Bartlett and Ghoshal Model Flashcards
What does the Bartlett & Ghoshal model examine?
The Bartlett & Ghoshal model examines international business strategies based on two key pressures:
Local responsiveness – The need to adapt products and services to local market conditions.
Global integration – The potential cost savings from standardizing products and processes globally
What are the four strategies in the Bartlett & Ghoshal model?
Global Strategy
International Strategy
Transnational Strategy
Multidomestic Strategy
What defines a Global Strategy?
Pressures: High global integration, low local responsiveness.
Focus: Standardizing products across markets to achieve economies of scale.
Subsidiaries: Weak with limited autonomy.
Example use case: Businesses with similar market demands worldwide.
What are the characteristics of an International Strategy?
Pressures: Low global integration, low local responsiveness.
Focus: Limited economies of scale, adapting products for local markets.
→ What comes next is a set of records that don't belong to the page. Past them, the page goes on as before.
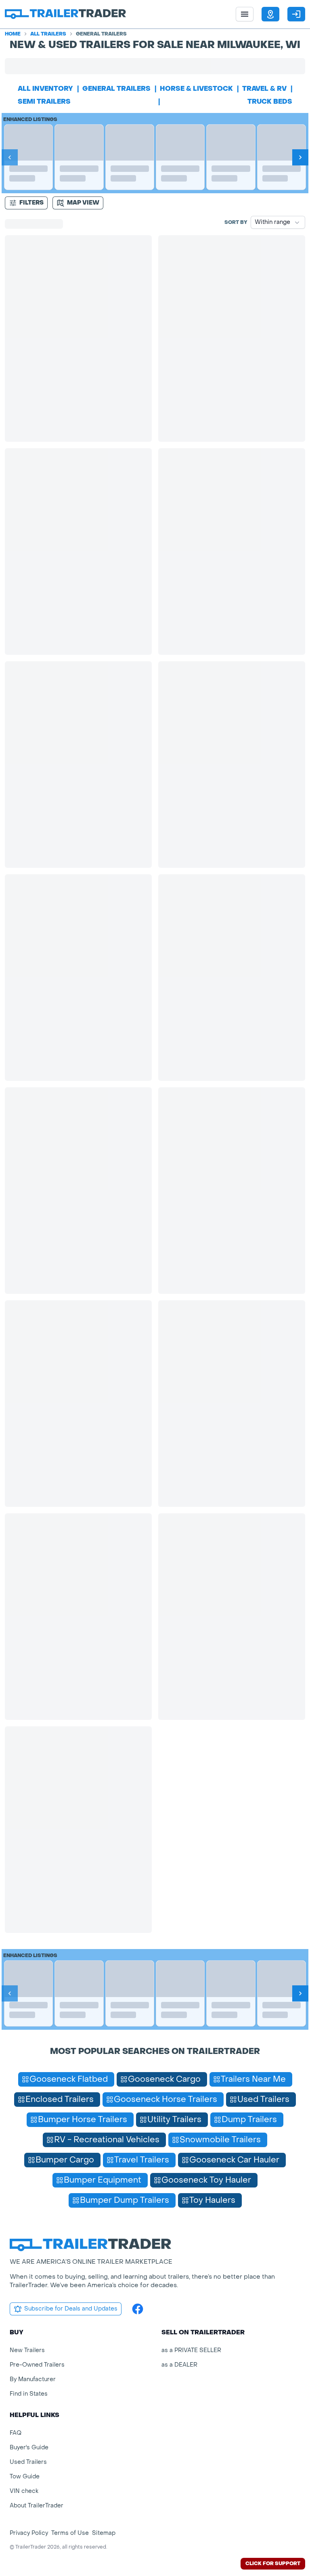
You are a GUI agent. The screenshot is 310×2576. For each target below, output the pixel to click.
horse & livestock (196, 88)
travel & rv (264, 88)
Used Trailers (28, 2462)
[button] (270, 14)
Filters (31, 203)
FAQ (15, 2433)
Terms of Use (70, 2533)
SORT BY (235, 222)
Subsidiaries: Have some autonomy but operate under central control.
Example use case: Businesses facing diverse but not highly competitive markets.
What defines a Transnational Strategy?
Pressures: High global integration, high local responsiveness.
Focus: Balancing global efficiency with local adaptation.
Subsidiaries: Share tasks and collaborate globally; emphasize knowledge transfer.
Example use case: Businesses seeking to compete in global markets while adapting locally.
What are the characteristics of a Multidomestic Strategy?
Pressures: Low global integration, high local responsiveness.
Focus: Customizing products and services for specific local markets.
Subsidiaries: Operate with high autonomy.
Example use case: Businesses focused on maximizing local market adaptation.
How does the Bartlett & Ghoshal model guide businesses?
The model helps businesses identify the best strategy by balancing the need for global efficiencies with local market adaptations based on market pressures.
Key takeaway: When should a company use a Global Strategy?
When achieving economies of scale is critical, and local market differences are minimal.
When should a company use an International Strategy?
When market demands vary but economies of scale are limited, and some product adaptation is required.
When should a company use a Transnational Strategy?
When a company must balance global cost efficiencies with significant local responsiveness.
When should a company use a Multidomestic Strategy?
When customization for local markets is a priority, and global cost efficiencies are less critical.